#### WHAT THE TASK ASKS:
State how many lines in the records hold the word "showing", giving the number and no other text.

#### EXTRACTED MATERIAL:
• • • • •
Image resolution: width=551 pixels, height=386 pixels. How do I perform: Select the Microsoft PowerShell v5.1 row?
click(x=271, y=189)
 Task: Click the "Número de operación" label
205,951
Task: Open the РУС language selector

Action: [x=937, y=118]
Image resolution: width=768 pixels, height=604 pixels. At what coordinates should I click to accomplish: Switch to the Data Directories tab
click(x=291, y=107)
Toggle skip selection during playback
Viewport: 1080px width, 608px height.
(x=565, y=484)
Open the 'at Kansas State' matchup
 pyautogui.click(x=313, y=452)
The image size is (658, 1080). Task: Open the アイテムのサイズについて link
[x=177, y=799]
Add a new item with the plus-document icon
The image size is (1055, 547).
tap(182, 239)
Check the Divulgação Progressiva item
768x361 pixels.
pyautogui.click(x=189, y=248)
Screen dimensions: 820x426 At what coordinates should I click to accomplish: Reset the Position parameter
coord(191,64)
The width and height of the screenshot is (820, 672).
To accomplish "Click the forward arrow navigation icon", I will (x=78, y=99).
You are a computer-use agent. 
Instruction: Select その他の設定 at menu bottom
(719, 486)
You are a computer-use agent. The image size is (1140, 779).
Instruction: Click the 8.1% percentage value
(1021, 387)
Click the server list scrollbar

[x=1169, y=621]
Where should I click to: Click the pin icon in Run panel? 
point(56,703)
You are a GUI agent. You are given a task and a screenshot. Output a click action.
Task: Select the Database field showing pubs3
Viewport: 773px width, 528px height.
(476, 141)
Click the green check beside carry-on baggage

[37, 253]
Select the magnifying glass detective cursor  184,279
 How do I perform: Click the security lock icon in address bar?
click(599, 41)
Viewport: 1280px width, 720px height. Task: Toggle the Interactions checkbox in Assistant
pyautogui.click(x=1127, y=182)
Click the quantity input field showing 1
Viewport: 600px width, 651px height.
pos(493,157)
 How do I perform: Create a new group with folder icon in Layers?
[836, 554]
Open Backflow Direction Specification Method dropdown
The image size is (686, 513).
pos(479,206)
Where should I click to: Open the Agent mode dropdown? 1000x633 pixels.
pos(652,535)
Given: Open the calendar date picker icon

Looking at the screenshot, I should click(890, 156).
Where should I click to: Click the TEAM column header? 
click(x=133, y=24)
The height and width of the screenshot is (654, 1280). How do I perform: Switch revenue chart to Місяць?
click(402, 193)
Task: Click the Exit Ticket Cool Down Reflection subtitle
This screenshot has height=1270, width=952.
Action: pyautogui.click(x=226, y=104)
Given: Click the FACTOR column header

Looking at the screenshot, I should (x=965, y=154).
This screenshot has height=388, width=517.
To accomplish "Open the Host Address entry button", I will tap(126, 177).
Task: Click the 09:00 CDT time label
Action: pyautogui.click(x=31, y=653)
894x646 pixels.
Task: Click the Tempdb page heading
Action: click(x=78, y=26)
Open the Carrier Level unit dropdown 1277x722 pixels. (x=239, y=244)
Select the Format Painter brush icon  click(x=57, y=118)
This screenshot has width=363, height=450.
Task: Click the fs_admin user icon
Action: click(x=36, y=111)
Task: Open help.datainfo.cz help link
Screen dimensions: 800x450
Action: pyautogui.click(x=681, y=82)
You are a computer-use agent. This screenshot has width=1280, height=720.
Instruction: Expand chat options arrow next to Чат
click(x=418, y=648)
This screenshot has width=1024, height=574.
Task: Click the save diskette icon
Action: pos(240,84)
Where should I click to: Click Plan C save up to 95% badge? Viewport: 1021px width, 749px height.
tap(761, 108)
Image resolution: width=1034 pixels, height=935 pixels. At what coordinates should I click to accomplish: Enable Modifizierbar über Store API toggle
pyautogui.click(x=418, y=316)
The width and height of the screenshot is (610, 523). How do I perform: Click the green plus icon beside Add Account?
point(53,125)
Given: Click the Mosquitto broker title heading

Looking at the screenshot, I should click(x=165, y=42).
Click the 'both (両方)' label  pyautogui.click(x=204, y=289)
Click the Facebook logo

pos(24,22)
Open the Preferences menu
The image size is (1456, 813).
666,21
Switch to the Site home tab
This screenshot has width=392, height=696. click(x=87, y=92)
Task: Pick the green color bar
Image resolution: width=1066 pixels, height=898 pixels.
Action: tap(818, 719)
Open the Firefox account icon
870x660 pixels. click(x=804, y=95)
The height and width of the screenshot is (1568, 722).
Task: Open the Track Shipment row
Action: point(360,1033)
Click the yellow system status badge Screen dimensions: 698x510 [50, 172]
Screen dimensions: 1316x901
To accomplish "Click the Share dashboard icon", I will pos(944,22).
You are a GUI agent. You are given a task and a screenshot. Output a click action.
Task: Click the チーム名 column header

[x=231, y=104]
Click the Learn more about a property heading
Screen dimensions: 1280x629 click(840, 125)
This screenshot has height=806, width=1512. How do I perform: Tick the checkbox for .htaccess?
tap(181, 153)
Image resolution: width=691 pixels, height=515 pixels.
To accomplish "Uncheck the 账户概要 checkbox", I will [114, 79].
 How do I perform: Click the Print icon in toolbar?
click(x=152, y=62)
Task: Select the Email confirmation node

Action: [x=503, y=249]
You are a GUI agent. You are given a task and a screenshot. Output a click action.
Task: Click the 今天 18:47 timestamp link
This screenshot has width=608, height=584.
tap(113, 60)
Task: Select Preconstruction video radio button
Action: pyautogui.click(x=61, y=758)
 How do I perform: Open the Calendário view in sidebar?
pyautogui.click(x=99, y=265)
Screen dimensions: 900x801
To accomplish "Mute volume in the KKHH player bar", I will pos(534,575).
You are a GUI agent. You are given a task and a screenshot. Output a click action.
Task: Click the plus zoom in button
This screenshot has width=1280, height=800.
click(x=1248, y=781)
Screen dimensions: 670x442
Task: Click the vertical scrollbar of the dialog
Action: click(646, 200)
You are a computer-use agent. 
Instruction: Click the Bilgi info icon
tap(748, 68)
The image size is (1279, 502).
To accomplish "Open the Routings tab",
• • • • •
#### OUTPUT BELOW:
2